EXERCISE. From the data that follows, copy every line with the string "agent".
*** Opening EXTRACTED RECORDS ***
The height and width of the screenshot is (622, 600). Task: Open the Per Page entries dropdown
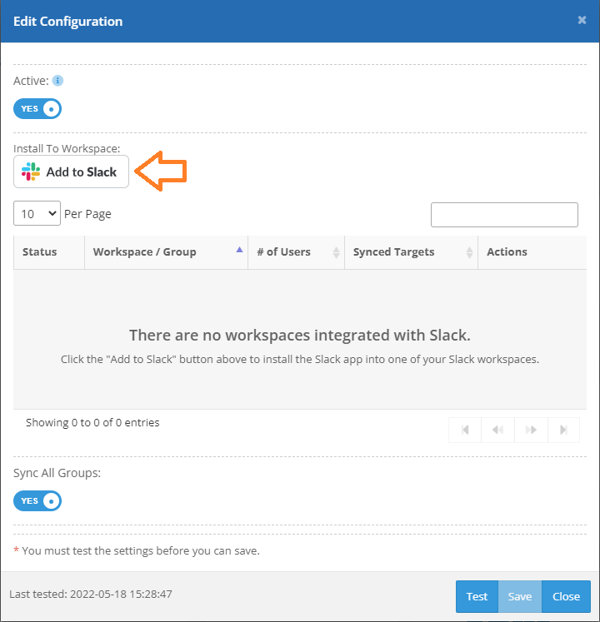[x=38, y=214]
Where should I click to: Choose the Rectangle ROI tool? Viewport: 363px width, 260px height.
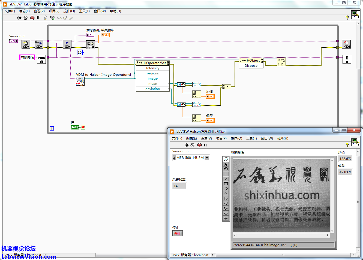[x=226, y=184]
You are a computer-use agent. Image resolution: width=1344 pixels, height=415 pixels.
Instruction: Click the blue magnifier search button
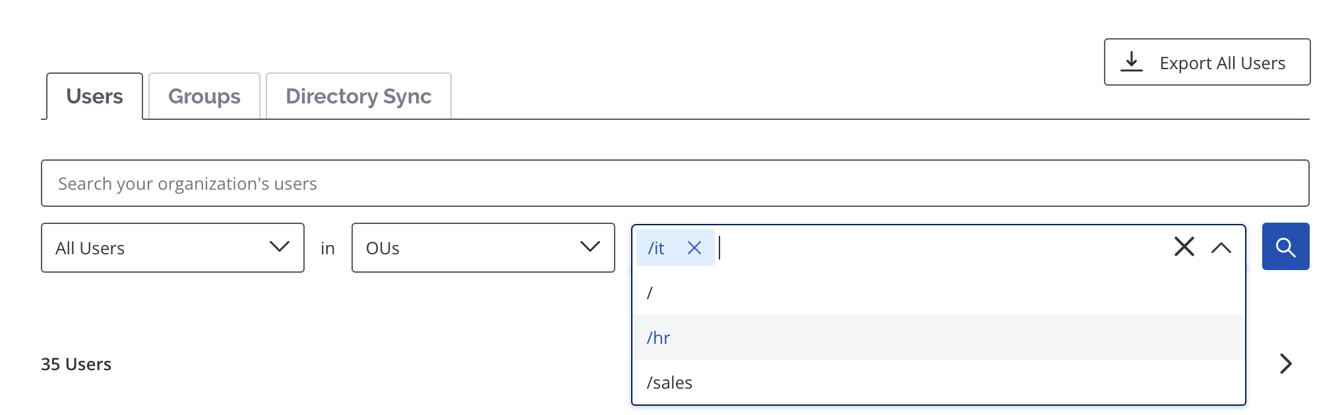(1285, 247)
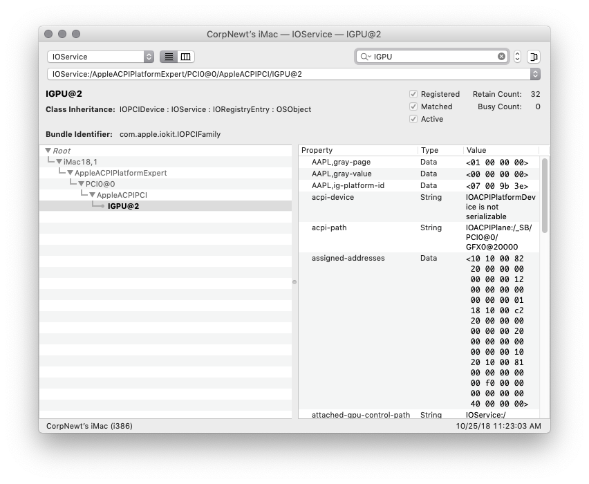Screen dimensions: 589x484
Task: Click the pane divider handle dot
Action: 295,282
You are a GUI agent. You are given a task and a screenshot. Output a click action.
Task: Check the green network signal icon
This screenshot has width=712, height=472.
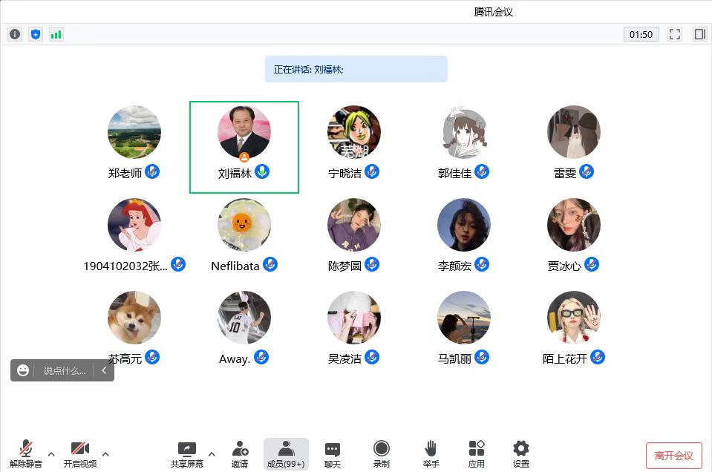(x=56, y=34)
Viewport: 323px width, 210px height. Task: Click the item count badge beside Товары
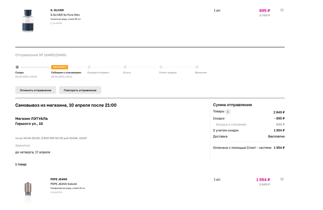pyautogui.click(x=228, y=112)
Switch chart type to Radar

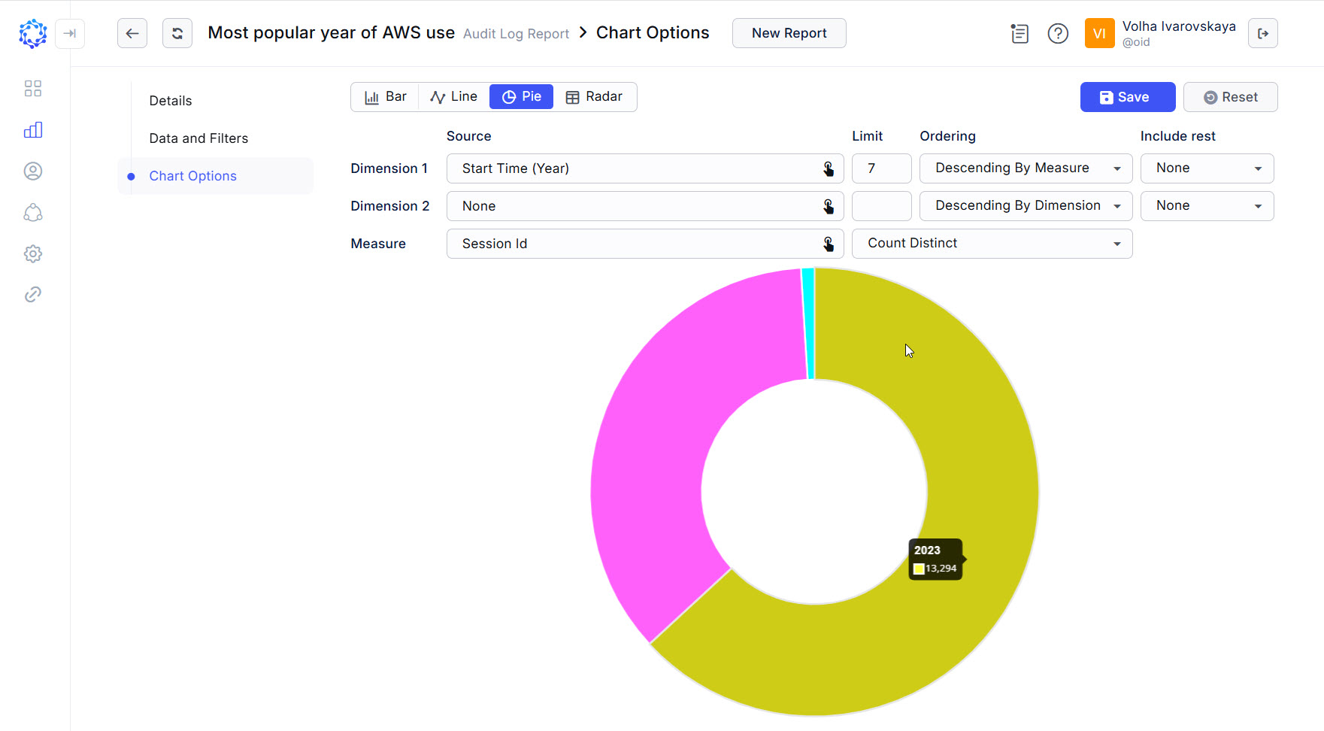[x=594, y=97]
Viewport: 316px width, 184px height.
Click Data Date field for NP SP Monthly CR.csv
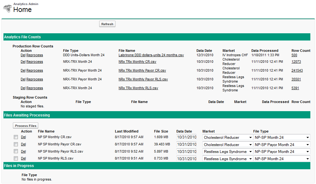click(186, 137)
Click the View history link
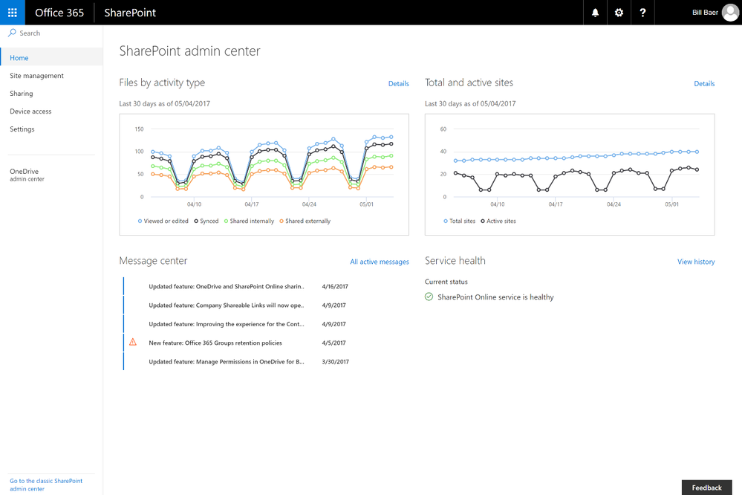This screenshot has height=495, width=742. pyautogui.click(x=696, y=262)
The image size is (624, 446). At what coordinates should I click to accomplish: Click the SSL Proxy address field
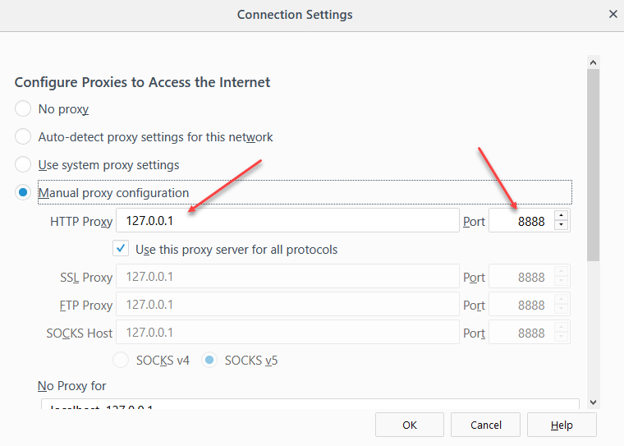287,277
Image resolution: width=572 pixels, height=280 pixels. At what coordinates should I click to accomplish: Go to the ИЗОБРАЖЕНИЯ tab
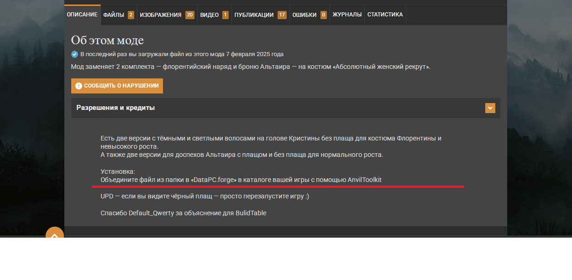tap(161, 15)
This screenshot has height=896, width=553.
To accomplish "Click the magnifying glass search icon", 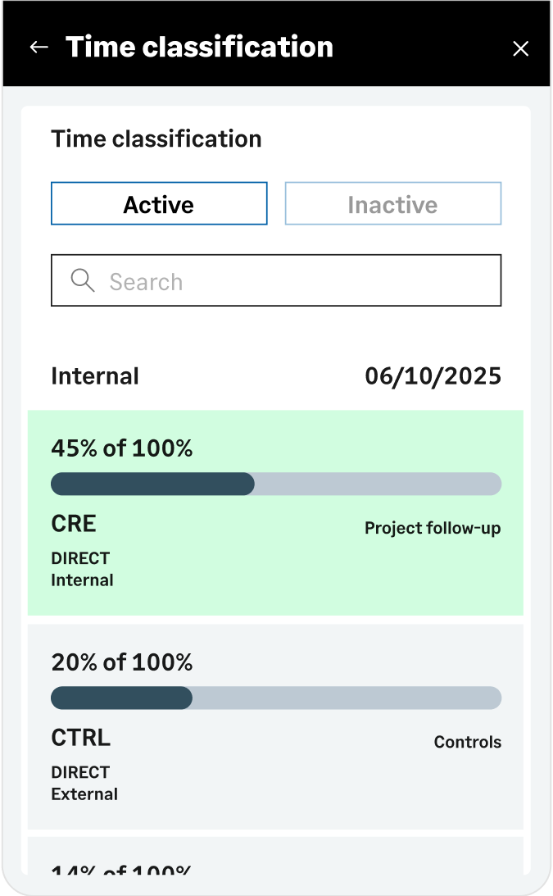I will coord(82,280).
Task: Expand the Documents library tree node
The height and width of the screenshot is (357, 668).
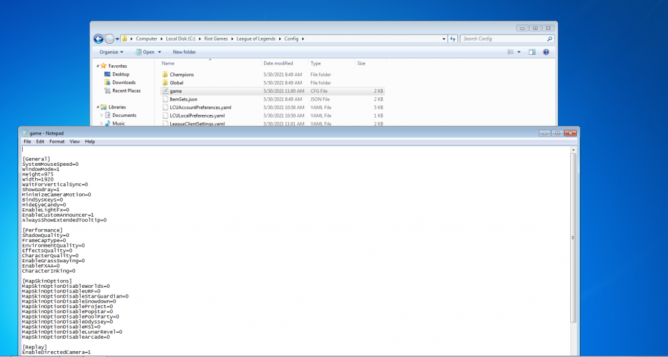Action: coord(101,115)
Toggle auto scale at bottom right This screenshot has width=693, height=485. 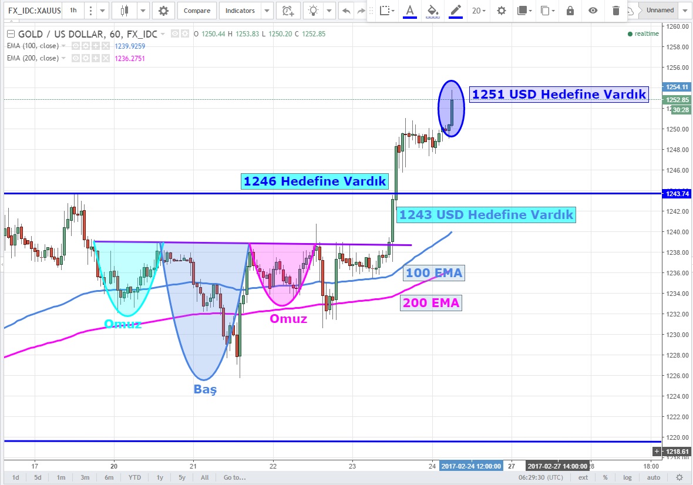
*** Closing EXTRACTED RECORDS ***
EXERCISE OUTPUT.
You are a computer-use agent. Image resolution: width=1344 pixels, height=415 pixels.
You are a GUI agent. You are given a task and a screenshot. Output a click action.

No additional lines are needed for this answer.